Parfois, c’était les histoires de la douairière qu’il racontait. Isabelle, alors, dressait l’oreille, avec une rougeur légère qui passait inaperçue.

Il s’agissait de procès de chasse, de vaine pâture, de mitoyenneté, de servitudes. Un cours d’eau passait, comme on dit en termes judiciaires, entre « l’héritage » de la marquise et l’héritage de son voisin. Cela suscitait des contestations infinies. La douairière, d’ailleurs, eût inventé des procès, même sûre de les perdre.
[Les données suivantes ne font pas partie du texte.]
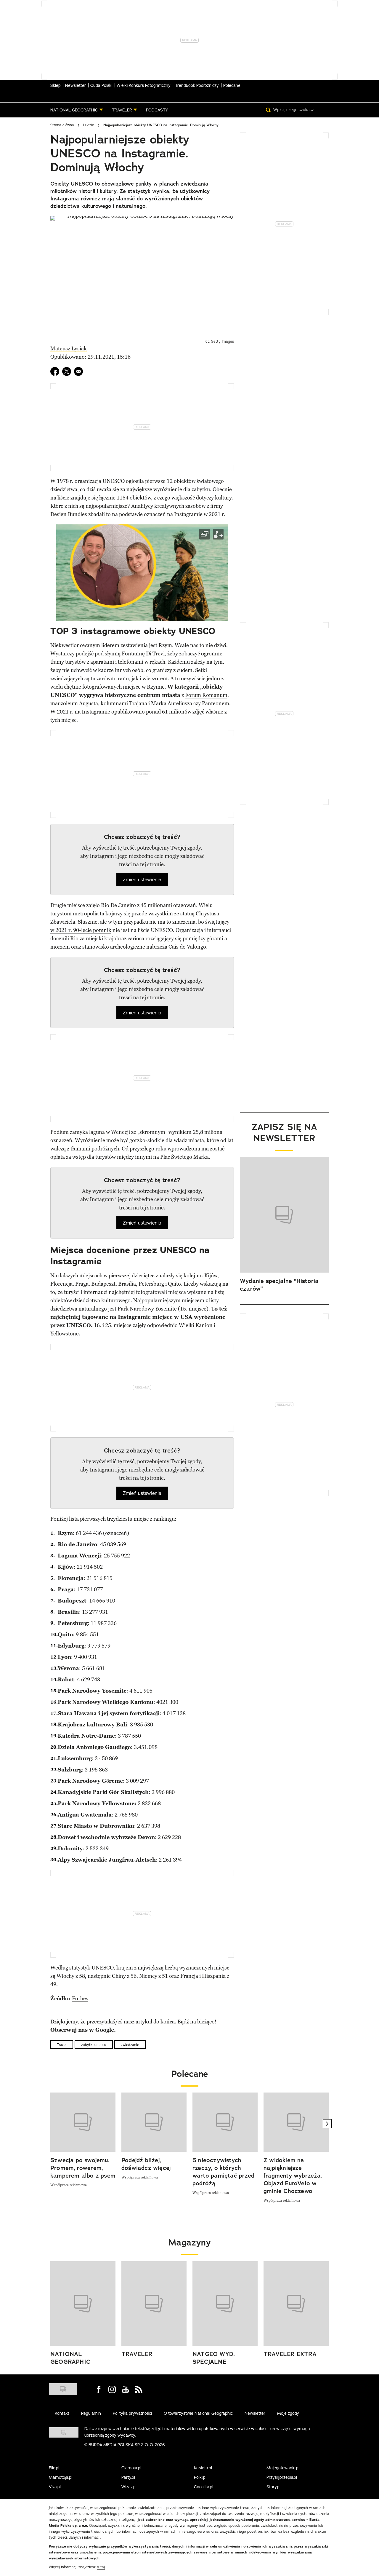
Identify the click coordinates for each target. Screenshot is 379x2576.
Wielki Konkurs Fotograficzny (144, 85)
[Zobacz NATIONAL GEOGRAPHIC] (82, 2303)
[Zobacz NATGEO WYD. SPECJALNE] (225, 2303)
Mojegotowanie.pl (282, 2467)
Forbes (80, 1998)
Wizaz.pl (128, 2486)
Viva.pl (55, 2486)
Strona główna (62, 125)
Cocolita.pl (203, 2486)
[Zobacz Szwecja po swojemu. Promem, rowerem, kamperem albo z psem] (82, 2122)
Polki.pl (200, 2477)
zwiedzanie (130, 2044)
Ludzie (88, 125)
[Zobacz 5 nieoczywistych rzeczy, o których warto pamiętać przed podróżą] (225, 2122)
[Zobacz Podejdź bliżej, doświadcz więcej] (154, 2122)
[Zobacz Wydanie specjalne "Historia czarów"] (284, 1215)
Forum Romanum (206, 695)
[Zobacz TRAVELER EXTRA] (296, 2303)
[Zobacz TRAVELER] (154, 2303)
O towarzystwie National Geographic (198, 2413)
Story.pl (273, 2486)
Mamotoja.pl (60, 2477)
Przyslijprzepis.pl (281, 2477)
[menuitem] (76, 110)
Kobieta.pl (203, 2467)
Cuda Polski (101, 85)
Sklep (55, 85)
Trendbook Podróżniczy (197, 85)
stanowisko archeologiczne (113, 947)
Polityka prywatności (132, 2413)
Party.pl (128, 2477)
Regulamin (91, 2413)
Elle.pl (54, 2467)
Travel (62, 2044)
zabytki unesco (93, 2044)
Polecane (231, 85)
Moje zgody (288, 2413)
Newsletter (75, 85)
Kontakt (62, 2413)
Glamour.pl (131, 2467)
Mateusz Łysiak (68, 348)
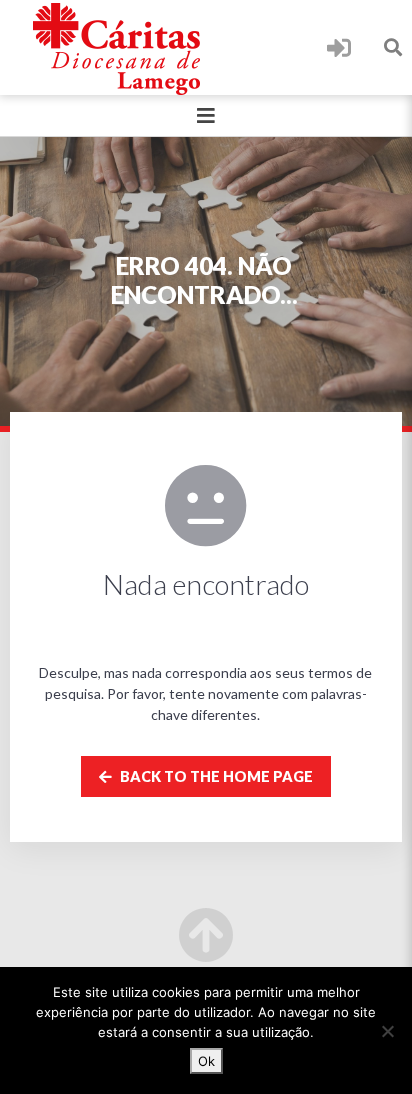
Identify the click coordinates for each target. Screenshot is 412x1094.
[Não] (387, 1031)
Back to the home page (215, 776)
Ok (206, 1061)
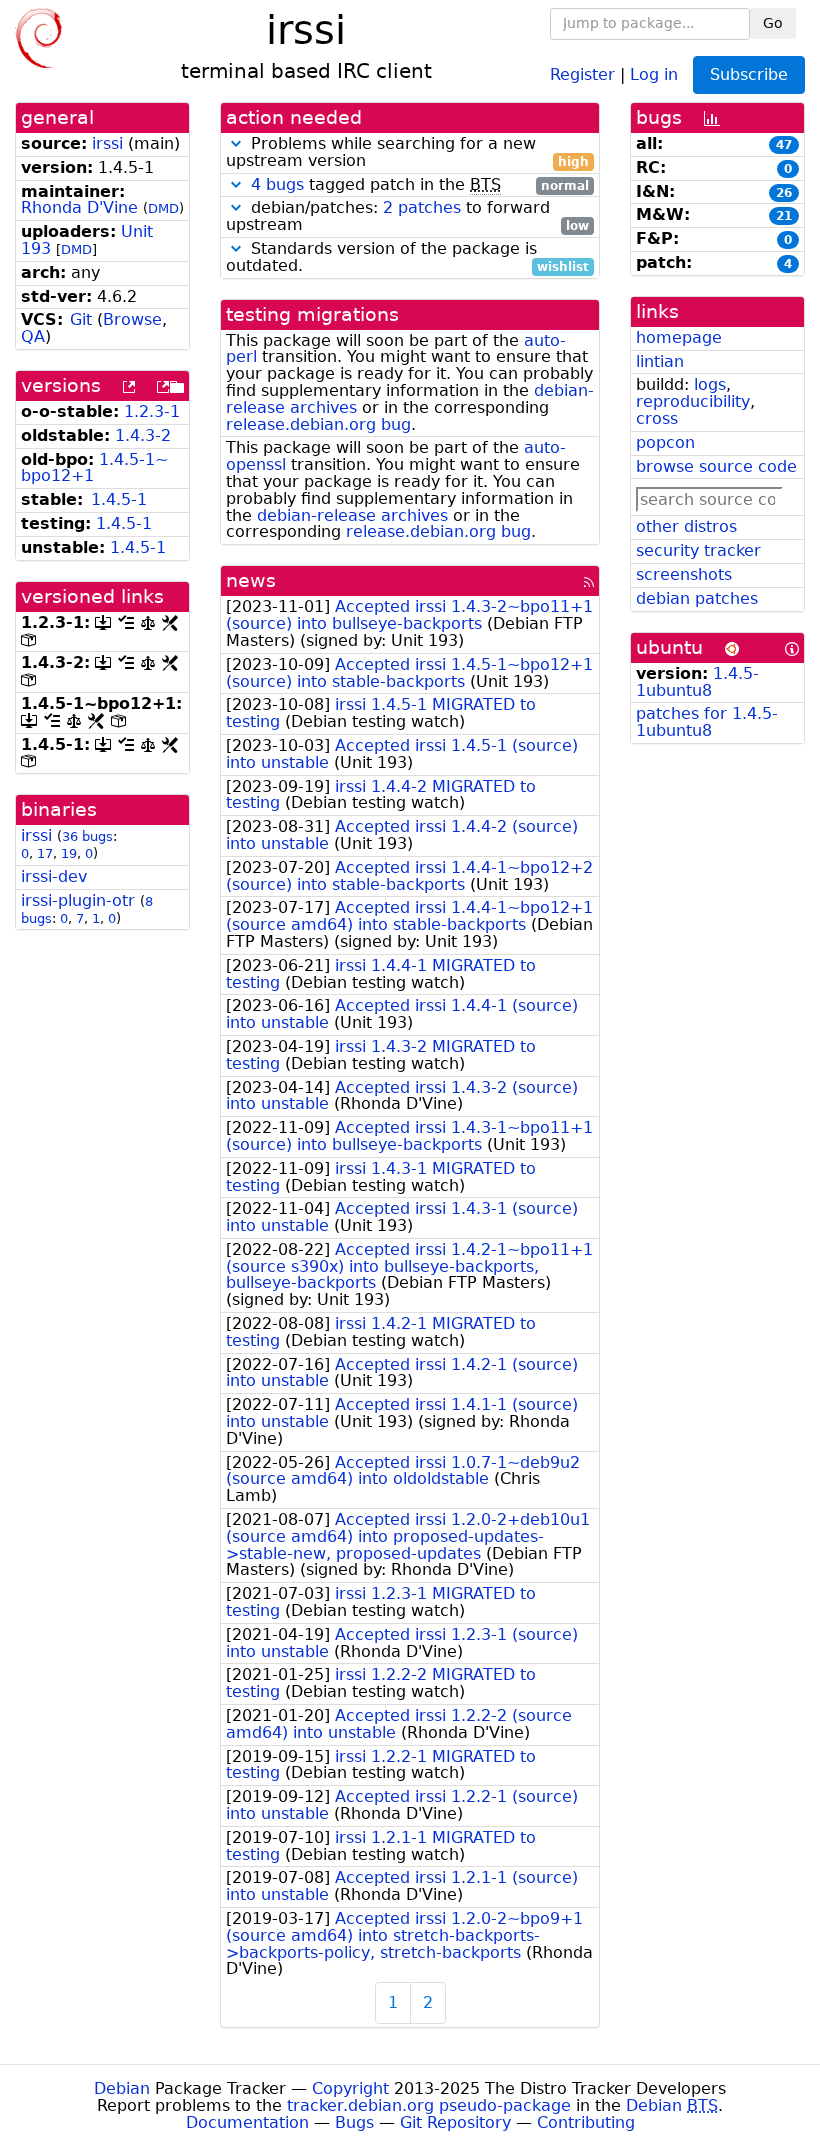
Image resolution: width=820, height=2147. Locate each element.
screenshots (684, 574)
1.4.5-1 (119, 499)
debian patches (697, 598)
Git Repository (455, 2122)
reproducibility (693, 401)
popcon (665, 442)
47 (784, 145)
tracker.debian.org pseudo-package (429, 2105)
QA (33, 336)
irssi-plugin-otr (78, 900)
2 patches (422, 207)
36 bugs (87, 836)
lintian (660, 361)
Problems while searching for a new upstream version (407, 153)
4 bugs (277, 184)
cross (657, 418)
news (251, 580)
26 (784, 193)
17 (45, 853)
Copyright (350, 2088)
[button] (236, 143)
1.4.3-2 (143, 435)
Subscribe (749, 74)
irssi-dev (54, 876)
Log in (654, 73)
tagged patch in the (420, 185)
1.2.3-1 (152, 411)
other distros (686, 526)
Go (773, 23)
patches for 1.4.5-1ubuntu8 (707, 722)
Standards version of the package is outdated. (407, 258)
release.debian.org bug (318, 424)
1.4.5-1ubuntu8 (697, 682)
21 (784, 216)
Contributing (586, 2122)
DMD (163, 208)
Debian (122, 2088)
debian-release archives (352, 515)
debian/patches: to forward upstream (407, 217)
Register (582, 73)
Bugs (354, 2122)
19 (69, 853)
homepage (679, 337)
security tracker (698, 550)
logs (710, 384)
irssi (107, 143)
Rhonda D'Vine (79, 207)
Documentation (247, 2122)
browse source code (716, 466)
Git (81, 319)
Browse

Le procès était sa respiration, comme pour d’autres la poésie ou la musique.

Parfois aussi, les deux époux Chardier riaient ensemble de quelque boutade de Zozo, imprévue comme le sont celles des enfants qui, tous, quelque banale personnalité qu’ils doivent avoir plus tard, ont, à l’âge tendre, leurs éclairs d’esprit ou d’originalité.

Zozo, regardant un plat d’andouilles, après avoir longuement réfléchi, demandait :

— Mais, maman ?… Les andouilles, quand c’est vivant, comment qu’ça marche ?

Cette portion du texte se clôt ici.